To assess the ability of our approach to minimize inter-subject variability and ensure robust generalization, we evaluated its performance on the SEED-VIG database. This dataset contains EEG recordings from 21 subjects, collected using 12 electrodes (CP1, CPz, CP2, P1, Pz, P2, PO3, POz, PO4, O1, Oz, and O2). Each participant underwent a two-hour driving simulation during two key periods of the day—the afternoon and the evening—when drowsiness levels are most likely to vary.
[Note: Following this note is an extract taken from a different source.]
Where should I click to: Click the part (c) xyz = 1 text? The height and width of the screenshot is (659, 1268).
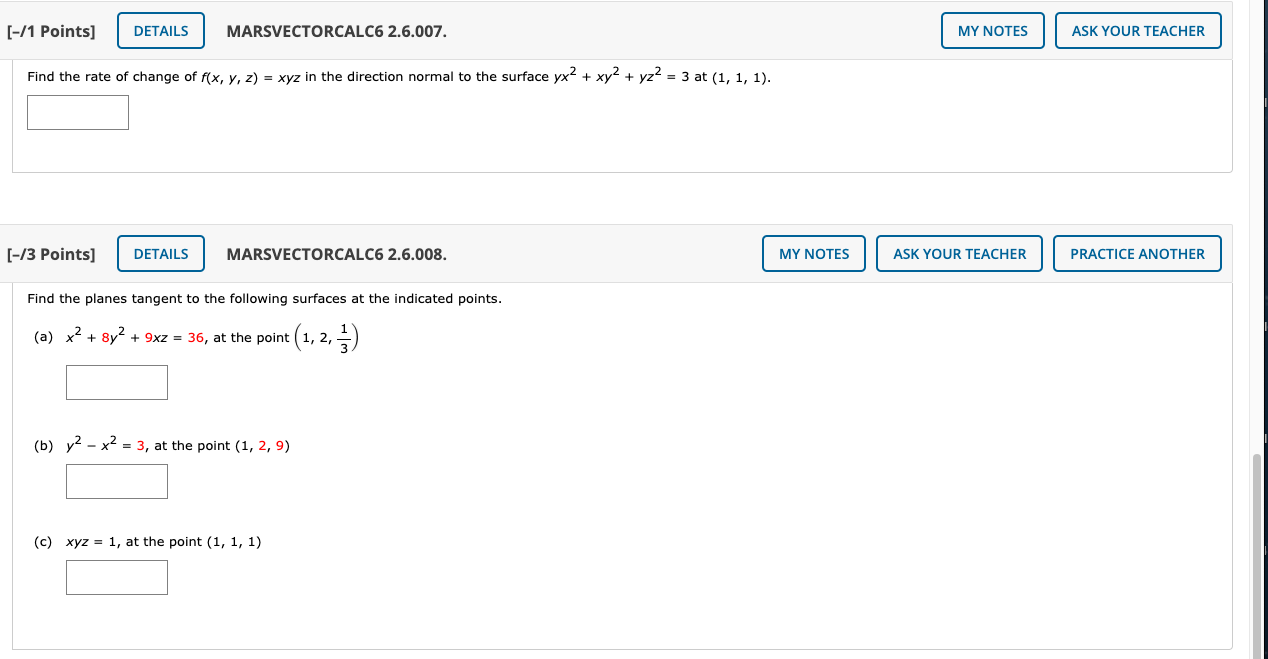[92, 542]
From these recordings, 5040 scalograms were generated for analysis. The results show a slight performance degradation compared to the original DROZY dataset, with an accuracy of 95.8%, a sensitivity of 94.7%, and an F1-score of 95.4%, against 98.33% accuracy on DROZY. This performance drop can be primarily attributed to the difference in electrode configurations between the two datasets, particularly the absence of the C3 and C4 derivations in SEED-VIG. These central electrodes are known to capture cortical activity highly relevant to vigilance regulation and early drowsiness onset, and their absence reduces the discriminative information available to the classifier.
To further investigate the robustness and generalizability of our approach across different experimental conditions and subject populations, an additional validation was conducted using an independent dataset collected at the Sahloul University Hospital (Monastir, Tunisia). This dataset comprises 45 hours of EEG recordings from eight healthy subjects aged between 21 and 25 years, all without a history of alcoholism or drug use. Data collection was performed at the Vigilance and Sleep Center of the Faculty of Medicine in Monastir, following an experimental protocol approved by the faculty’s Ethics Committee. All participants signed an informed consent form prior to the experiment, in compliance with ethical research standards. EEG signals were recorded from 19 channels (Fp1, Fp2, F2, F3, Fz, F4, F8, T3, C3, Cz, C4, T4, T5, P3, Pz, P4, T6, O1, and O2).
For validation purposes, only the C3 and C4 electrodes were retained, ensuring consistency with our minimal-electrode configuration. On this dataset, the proposed method achieved an accuracy of 97.83%, which is only marginally lower than the performance obtained on the DROZY database. These results demonstrate that the approach is capable of maintaining high detection performance even when applied to EEG data collected from different populations, under varying recording setups, and in diverse environments. The ability to achieve comparable performance with minimal electrodes across heterogeneous datasets strongly supports our claim that the proposed method effectively mitigates inter-subject variability and remains suitable for practical drowsiness monitoring applications, where electrode configurations and acquisition protocols may differ from one scenario to another. To assess whether the observed differences in performance across datasets were statistically significant, we conducted independent t-tests with corresponding p-value analysis. The comparison between the DROZY (98.33%) and SEED-VIG (95.8%) datasets revealed a highly significant difference (t = 23.72, p < 0.001), confirming that the absence of C3 and C4 electrodes in SEED-VIG had a measurable impact on performance. A smaller but significant difference was also found between DROZY (98.33%) and the Sahloul dataset (97.83%) (t = 5.56, p < 0.001). Finally, SEED-VIG and Sahloul also showed a statistically significant difference (t = −18.33, p < 0.001), highlighting the role of electrode configurations and acquisition protocols in shaping classification outcomes. Despite these statistical differences, all datasets consistently achieved accuracies above 95%, demonstrating that the proposed method remains robust and generalizable across heterogeneous populations and experimental conditions.